Today the Senate voted 68-32 to end debate on the gang of eight immigration bill, and it’s headed this afternoon for final passage by a sizable margin. The margin of victory — in what will be widely trumpeted by Dems as a historic vote — means the spotlight will suddenly swing rather dramatically on to the House.

One thing worth watching: What will Paul Ryan do?

Today Speaker John Boehner actually drew a sharper line than before in ruling out any vote on an immigration bill that lacks the support of a majority of House Republicans. He said such a bill would not get a vote even if it emerged from Senate-House conference negotiations. Boehner appears to be continually caving to conservative demands to rule out letting anything that might pass with Dem support to even get to the House floor.

In this context one key question is whether Ryan — who supports immigration reform — will stand up to conservatives in his own party who want to push the bill so far to the right that it ends up being unacceptable to Dems, and who are insisting that nothing that looks even remotely like the Senate bill must ever get a House vote.

Ryan has a lot at stake here. He is expected to run for president in 2016. But if House Republicans take the blame for sinking immigration reform’s hopes, the death of reform could be a larger general election albatross for him (the GOP primary is another matter) than other 2016 presidential hopefuls, given his leadership role in the body that killed reform.
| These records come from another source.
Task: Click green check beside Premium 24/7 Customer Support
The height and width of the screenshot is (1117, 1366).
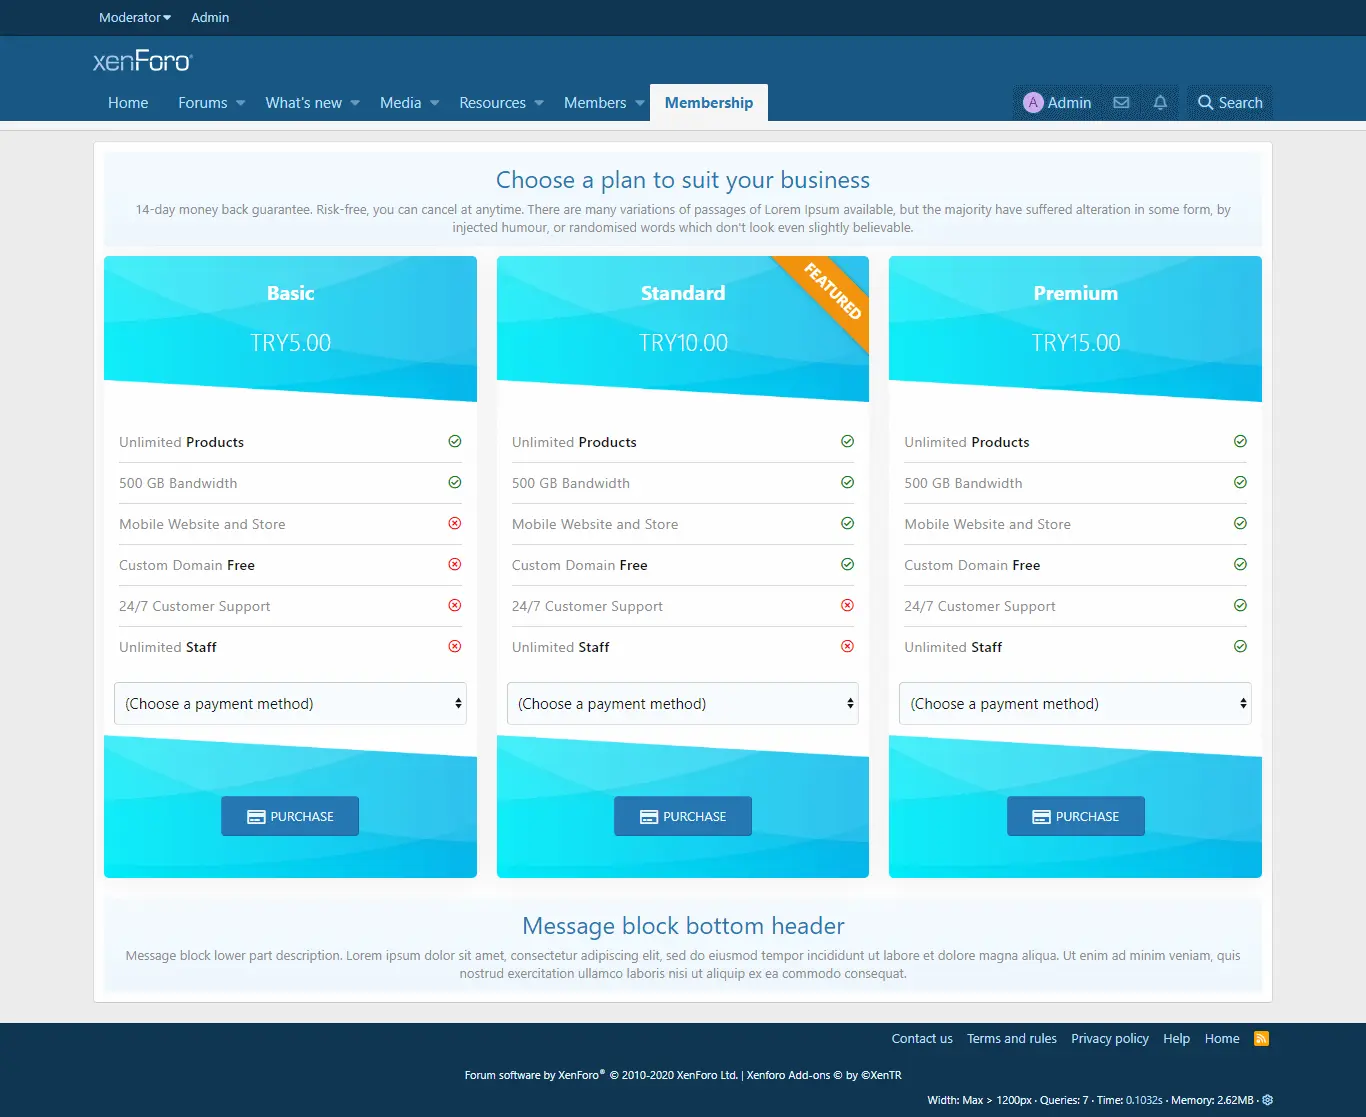Action: pos(1240,606)
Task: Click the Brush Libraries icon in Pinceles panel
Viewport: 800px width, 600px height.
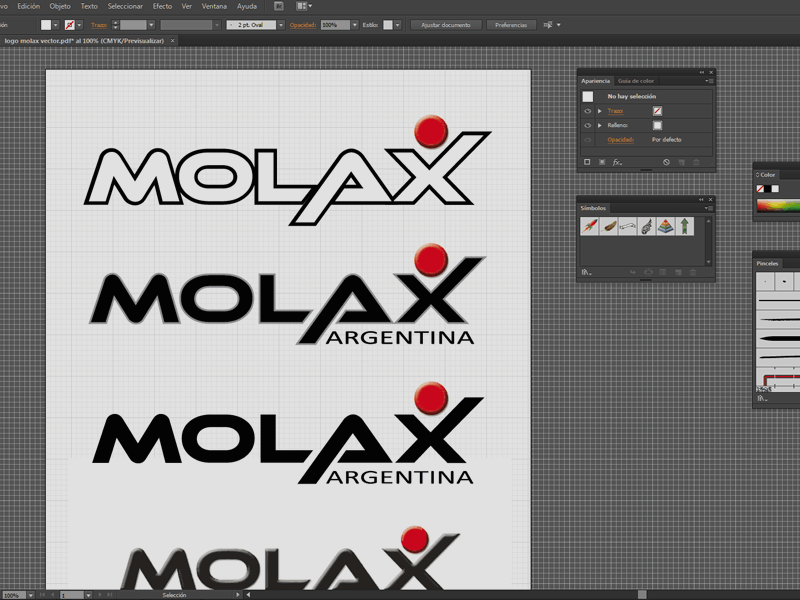Action: (x=761, y=398)
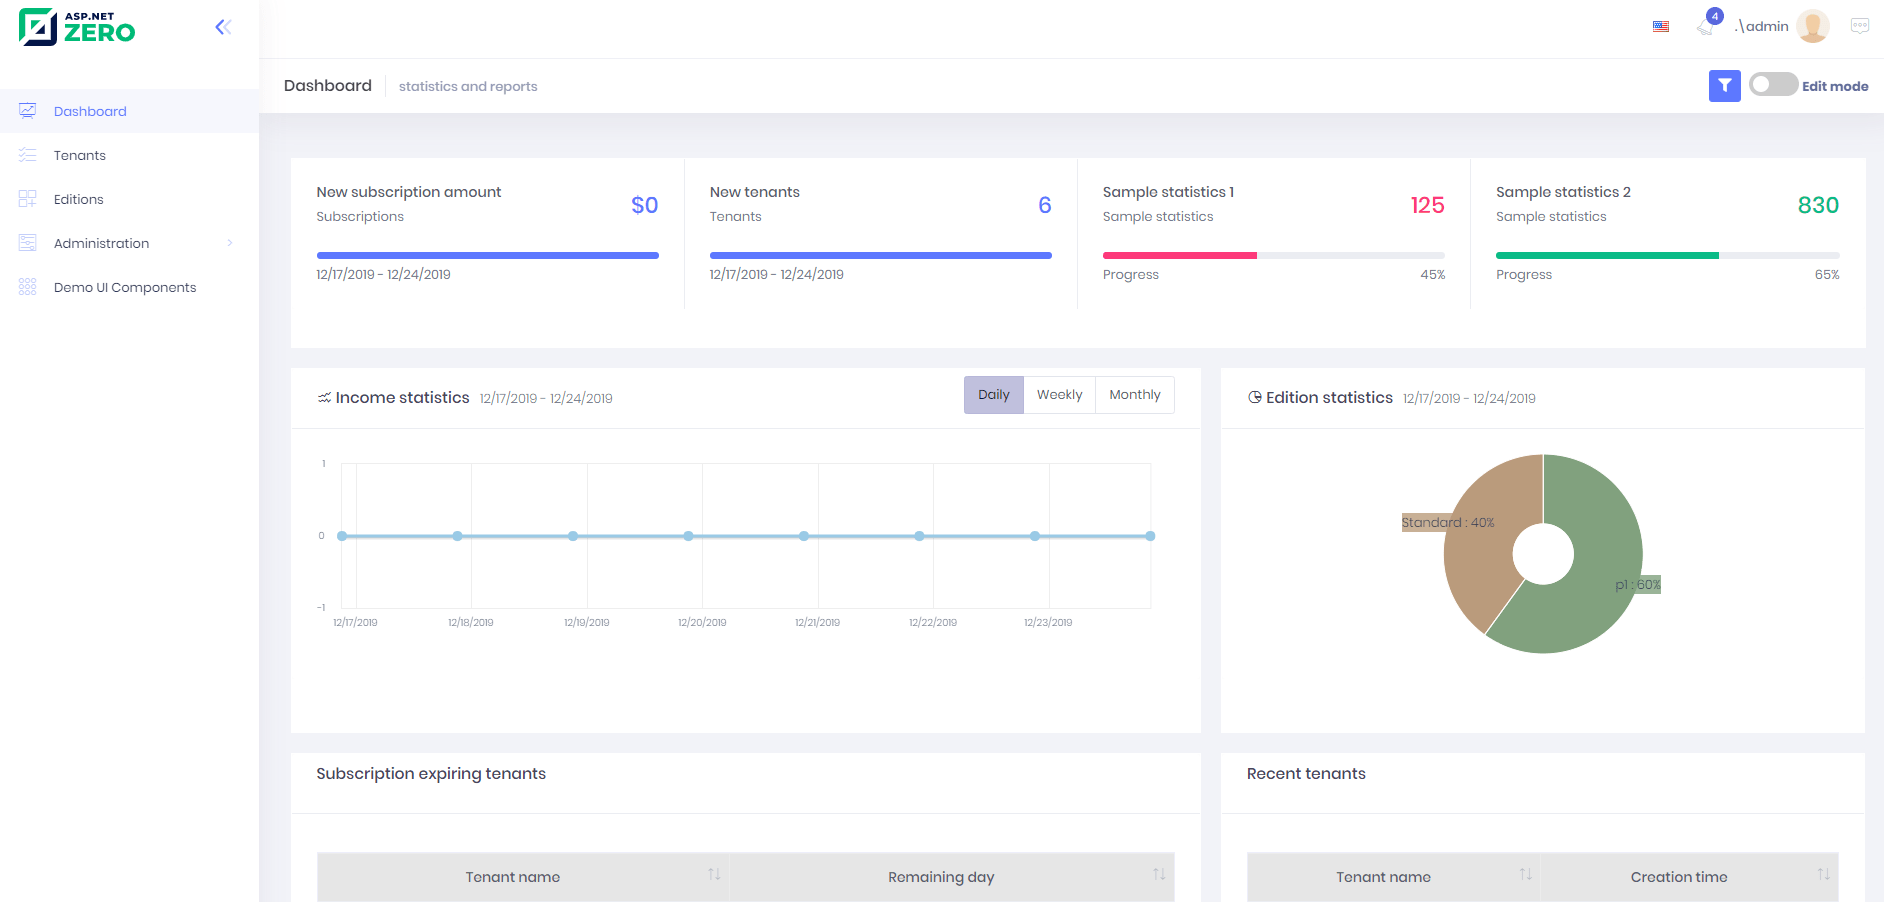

On immigration, Ryan stands as an interesting contrast to Marco Rubio, another pro-reform Republican with 2016 ambitions. After playing it cute for months by continually hinting that he’d bail on reform if it wasn’t made conservative enough, Rubio finally did stand up to conservatives by effectively casting his lot with reform that Dems could support, taking a ton of criticism from the right in the process.

Rubio seems to be betting that being on the side of constructive problem solving on immigration — even if it means taking heat from conservatives — is the best place to be heading into 2016. Will Ryan — who could also exercise leadership on the issue, given the tremendous credibility with conservatives he enjoys as architect of the party’s dominant fiscal vision — do the same?

Ryan is trying to play both sides right now, too. Today in an interview with Sean Hannity he pushed back on conservative notions that a path to citizenship is “amnesty,” arguing it’s actually an effort to get undocumented immigrants “right with the law.” But he also reiterated opposition to bringing up the Senate bill and insisted the final product must have “real triggers on the border.”

If by “real triggers” Ryan means something like what was in the Cornyn amendment, that is a nonstarter for Dems, since those are all about nixing citizenship. So at some point, Ryan is going to have to take a stand on behalf of a real path to citizenship without the hard triggers that are certain to sink reform’s hopes, and accept the need for Republicans to find a way to embrace something that looks like the Senate bill. Or he’ll be a leading member of the crew that will take all the blame for sinking a historic opportunity — after it passed the Senate by a wide margin — to finally achieve a path to citizenship for millions and dramatically increased border security. How would that work out for anyone who is eying the 2016 general election electorate?